It should not be surprising that a chart of gold prices measured in dollars should look a lot like gold prices in some other currency.  After all, gold prices tend to jump around more than the currencies do.  But there can be subtle differences in the chart patterns when priced in different currencies, and there can be information in those subtle differences.

This week's chart compares the dollar price of spot gold to the price measured in euros, a topic I featured here back in 2010.  The key insight which every gold trader or investor should understand is that most of the time these two will move together, but when they disagree, it is usually the euro price that tells the truer story about where both are headed.

Most often, this disagreement will take the form of a divergent top or bottom structure.  Just recently, we saw the dollar price of gold make a flat bottom, but the euro price of gold made a higher low, which disagreed with the dollar price's flat bottom.  The disagreement can also take the form of different behavior relative to good old fashioned trend lines.

The dollar price of gold is still operating underneath a declining tops line.  So based on that one single criterion, gold is still in a downtrend.  But the equivalent line drawn across the same points on the euro price plot has already been broken.  The euro price plot has already announced that the downtrend is over, and now it is already making a higher high.

We saw a similar type of trend line disagreement back in May 2012, shown at the left end of the chart.  The euro price of gold broke its downtrend line ahead of the breaking of the equivalent line on the dollar price chart, and we saw in subsequent weeks that the euro price was correct then about where both plots were headed.

We don't get these sorts of divergences at every important turn.  So the lack of a divergence is not necessarily a sign that the existing trend is going to continue.  But when we do see these divergences, they are worth paying attention to, and the euro price is usually right about where gold is headed.

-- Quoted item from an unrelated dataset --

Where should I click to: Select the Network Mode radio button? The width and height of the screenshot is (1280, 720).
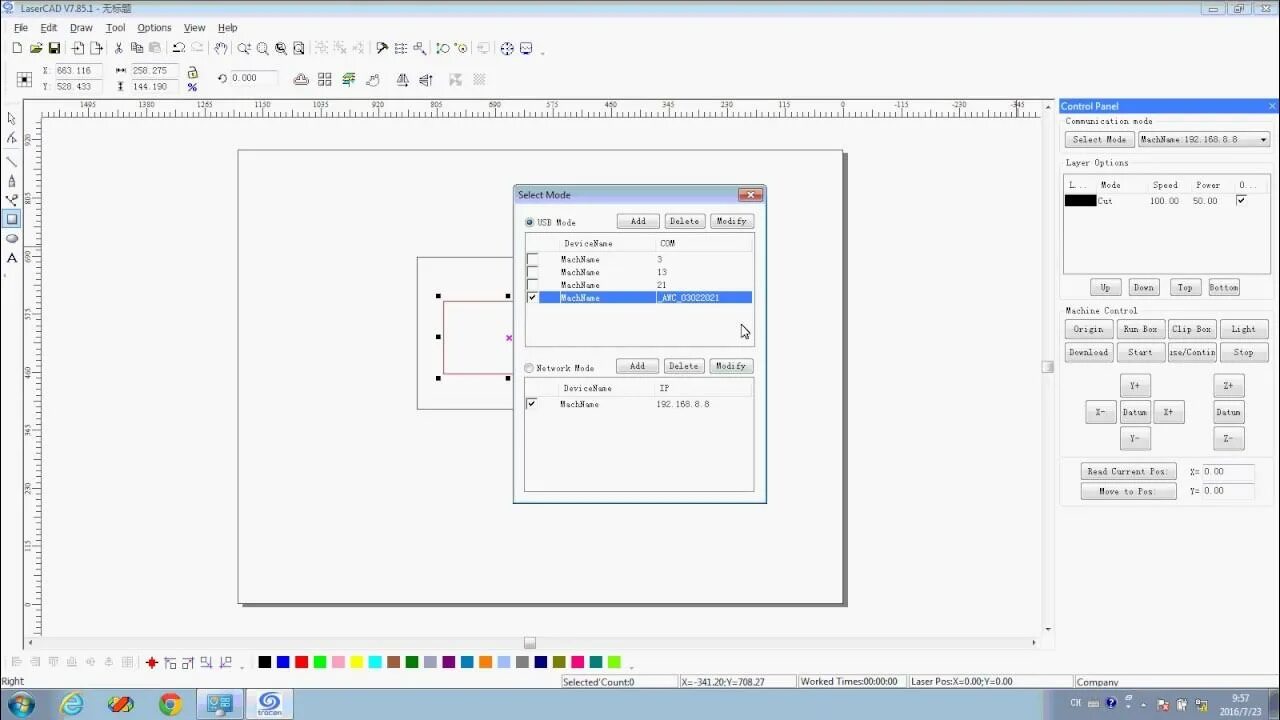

Wholly apart from the technical lesson about the behavior of gold prices, there are a lot of people in the world this week who just saw an increase in the marginal utility of gold bullion as a transportable way to store one's wealth.  When depositors in Cypriot banks were confronted with the possibility that their bank deposits might have a levy of 7-10% assessed on them, plus the reality that they cannot access those deposits while the banks are all shut down, then suddenly gold under the mattress starts to look a whole lot better.  Gold pays zero interest, but that's still better than -7%. 

And while governments can still take action to seize gold holdings, it is somewhat harder to do than to seize bank holdings.  Thus, for a lot of people, gold this week suddenly became a more useful and thus more valuable item.